Взвалив мешки на плечи, солдаты удалились. Хасан остался один.
Окинув пристальным взором помещение, он не заметил никаких следов убийства.
Потом перевел взгляд на пергамент с тщательно выписанным портретом. Теперь он мог вздохнуть с облегчением. В его руках был портрет Ибн Сины. В самое ближайшее время с помощью надежных соглядатаев он может начать его розыск.
Художник мертв, следы его казни уничтожены, свидетелей нет – не считая нескольких пауков в доме, которые видели его в минуту слабости. А эти солдафоны слишком запуганы, чтобы болтать об этом – если они вообще что-то поняли своими куриными мозгами. И тем не менее эта загадочная улыбка на лице убитого не выходила у него из головы.

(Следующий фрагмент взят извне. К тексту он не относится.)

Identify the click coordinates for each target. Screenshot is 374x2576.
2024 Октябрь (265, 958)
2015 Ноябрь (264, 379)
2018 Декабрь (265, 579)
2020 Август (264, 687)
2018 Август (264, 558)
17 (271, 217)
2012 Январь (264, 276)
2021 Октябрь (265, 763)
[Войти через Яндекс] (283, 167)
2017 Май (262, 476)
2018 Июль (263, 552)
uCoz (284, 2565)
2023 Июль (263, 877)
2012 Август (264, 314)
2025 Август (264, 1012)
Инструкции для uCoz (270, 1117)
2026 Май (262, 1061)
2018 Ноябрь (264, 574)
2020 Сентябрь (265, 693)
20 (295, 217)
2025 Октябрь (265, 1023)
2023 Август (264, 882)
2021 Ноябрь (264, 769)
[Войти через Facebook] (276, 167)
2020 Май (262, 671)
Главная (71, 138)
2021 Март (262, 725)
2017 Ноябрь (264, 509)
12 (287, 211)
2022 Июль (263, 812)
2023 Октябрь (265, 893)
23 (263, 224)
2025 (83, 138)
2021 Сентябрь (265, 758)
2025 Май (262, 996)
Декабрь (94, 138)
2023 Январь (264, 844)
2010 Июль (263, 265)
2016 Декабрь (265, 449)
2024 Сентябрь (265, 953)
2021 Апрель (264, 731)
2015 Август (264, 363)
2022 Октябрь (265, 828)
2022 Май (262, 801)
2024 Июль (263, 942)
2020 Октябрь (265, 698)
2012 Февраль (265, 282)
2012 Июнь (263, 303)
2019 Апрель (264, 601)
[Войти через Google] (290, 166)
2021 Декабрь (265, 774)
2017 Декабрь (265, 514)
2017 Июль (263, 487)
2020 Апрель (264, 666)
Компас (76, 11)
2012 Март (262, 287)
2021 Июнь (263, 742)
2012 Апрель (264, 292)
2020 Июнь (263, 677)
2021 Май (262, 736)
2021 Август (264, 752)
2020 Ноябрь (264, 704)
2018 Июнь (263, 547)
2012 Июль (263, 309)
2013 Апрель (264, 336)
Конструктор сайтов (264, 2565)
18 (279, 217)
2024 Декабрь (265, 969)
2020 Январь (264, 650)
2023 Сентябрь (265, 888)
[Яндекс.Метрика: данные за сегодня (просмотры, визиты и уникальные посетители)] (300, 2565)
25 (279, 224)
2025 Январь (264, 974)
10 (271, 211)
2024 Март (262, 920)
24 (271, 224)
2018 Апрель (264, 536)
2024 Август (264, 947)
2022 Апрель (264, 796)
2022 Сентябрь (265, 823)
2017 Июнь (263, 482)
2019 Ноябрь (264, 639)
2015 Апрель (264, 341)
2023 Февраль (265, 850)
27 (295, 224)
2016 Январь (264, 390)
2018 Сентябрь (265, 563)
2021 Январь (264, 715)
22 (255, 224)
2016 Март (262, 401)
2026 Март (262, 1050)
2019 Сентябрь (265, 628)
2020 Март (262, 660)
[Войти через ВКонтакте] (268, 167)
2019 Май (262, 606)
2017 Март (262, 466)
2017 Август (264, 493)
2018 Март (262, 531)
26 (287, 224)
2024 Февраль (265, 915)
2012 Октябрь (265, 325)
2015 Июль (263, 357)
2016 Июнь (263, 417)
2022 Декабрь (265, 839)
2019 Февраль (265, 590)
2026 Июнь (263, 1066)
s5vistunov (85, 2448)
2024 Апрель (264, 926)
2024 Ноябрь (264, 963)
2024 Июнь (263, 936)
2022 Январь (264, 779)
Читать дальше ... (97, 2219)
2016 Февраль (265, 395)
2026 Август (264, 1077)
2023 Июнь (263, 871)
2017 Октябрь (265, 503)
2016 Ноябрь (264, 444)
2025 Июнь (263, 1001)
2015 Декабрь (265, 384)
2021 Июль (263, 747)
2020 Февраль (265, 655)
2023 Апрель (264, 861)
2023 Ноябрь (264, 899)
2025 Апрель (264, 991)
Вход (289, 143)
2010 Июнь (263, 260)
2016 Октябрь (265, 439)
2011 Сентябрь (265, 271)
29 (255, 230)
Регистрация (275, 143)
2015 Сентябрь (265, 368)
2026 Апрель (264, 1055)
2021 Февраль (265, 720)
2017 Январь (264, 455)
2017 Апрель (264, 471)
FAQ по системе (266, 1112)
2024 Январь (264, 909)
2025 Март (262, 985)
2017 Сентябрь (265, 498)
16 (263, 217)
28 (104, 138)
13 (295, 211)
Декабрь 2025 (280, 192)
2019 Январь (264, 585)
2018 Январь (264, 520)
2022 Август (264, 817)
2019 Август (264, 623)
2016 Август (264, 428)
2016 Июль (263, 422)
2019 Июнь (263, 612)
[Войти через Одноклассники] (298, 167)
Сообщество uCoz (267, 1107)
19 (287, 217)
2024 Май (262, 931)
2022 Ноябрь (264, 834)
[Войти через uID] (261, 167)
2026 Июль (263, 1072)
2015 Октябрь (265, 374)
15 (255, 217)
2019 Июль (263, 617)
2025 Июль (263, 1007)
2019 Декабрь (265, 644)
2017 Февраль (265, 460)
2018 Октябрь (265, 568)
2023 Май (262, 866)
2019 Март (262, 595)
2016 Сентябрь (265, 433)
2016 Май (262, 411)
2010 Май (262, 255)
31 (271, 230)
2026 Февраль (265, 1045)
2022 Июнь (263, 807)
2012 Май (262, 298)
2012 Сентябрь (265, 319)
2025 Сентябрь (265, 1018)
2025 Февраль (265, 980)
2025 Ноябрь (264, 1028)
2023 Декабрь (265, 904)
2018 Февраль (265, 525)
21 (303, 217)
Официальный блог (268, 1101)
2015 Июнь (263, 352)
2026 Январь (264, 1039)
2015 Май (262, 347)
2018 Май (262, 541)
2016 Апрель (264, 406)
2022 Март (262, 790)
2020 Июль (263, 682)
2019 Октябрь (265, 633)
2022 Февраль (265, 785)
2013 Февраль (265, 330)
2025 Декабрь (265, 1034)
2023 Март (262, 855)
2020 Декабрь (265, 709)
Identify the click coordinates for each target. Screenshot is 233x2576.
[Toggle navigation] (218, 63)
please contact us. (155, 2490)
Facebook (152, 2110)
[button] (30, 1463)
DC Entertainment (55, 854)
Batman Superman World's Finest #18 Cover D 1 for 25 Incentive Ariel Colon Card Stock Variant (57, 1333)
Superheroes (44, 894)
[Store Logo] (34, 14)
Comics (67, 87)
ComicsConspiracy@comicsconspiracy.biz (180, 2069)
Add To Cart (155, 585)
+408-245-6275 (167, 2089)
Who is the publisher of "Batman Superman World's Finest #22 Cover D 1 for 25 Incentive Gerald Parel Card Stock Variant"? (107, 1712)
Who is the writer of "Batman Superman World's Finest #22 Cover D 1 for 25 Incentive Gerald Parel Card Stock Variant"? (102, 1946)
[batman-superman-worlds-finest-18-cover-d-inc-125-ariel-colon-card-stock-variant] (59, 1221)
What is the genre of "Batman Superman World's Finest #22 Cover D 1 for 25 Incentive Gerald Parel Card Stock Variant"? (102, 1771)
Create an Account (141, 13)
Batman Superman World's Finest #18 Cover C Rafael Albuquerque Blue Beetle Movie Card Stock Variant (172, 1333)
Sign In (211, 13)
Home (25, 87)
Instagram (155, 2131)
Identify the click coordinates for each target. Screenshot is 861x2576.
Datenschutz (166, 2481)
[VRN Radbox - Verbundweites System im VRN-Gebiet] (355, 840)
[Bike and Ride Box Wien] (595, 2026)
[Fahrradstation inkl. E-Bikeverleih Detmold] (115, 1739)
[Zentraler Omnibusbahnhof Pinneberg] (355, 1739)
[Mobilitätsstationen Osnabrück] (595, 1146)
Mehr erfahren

– Аллах! – шептал Хасан, в молитве воздевая руки к небу. – Скажи, что я упустил? В чем моя ошибка?
Но ответа не было. Вместо него раздался голос муэдзина, призывая верующих к утренней молитве. Повернувшись в сторону Мекки, Хасан опустился на колени на грязные доски пола.
Он не рассчитывал, что его встреча с Тариком так затянется, и не захватил с собой молельный коврик. Аллах простит ему эту оплошность. Хасан наклонился, и его лоб коснулся пола. Но молитва не принесла утешения, как это было всегда. Его мысли были обращены к убитому.
«Тарик, – думал Хасан, – какую страшную тайну ты скрыл от меня? Какой дьявольский план замышлял, если даже перед лицом смерти посмел смеяться надо мной?»
XVI
Беатриче стояла на балконе одной из самых высоких башен дворца: отсюда открывался вид на грандиозный ансамбль из куполов, городских стен и дворцовых парков Газны. Было темно и тихо. Ни в одном окне не горел свет. Даже сторожевые фонари на дворцовой стене были погашены. Казалось, спят все, кроме нее и звезд на небе. Беатриче не могла объяснить даже себе самой, как она оказалась здесь. Неужто во сне блуждала по дворцу? Может, она тоже заразилась той ядовитой пылью, которая лишила рассудка библиотекаря Резу? Думая об этом, она вдруг ощутила до боли знакомый аромат амбры и сандала, будивший в ней сложную гамму переживаний.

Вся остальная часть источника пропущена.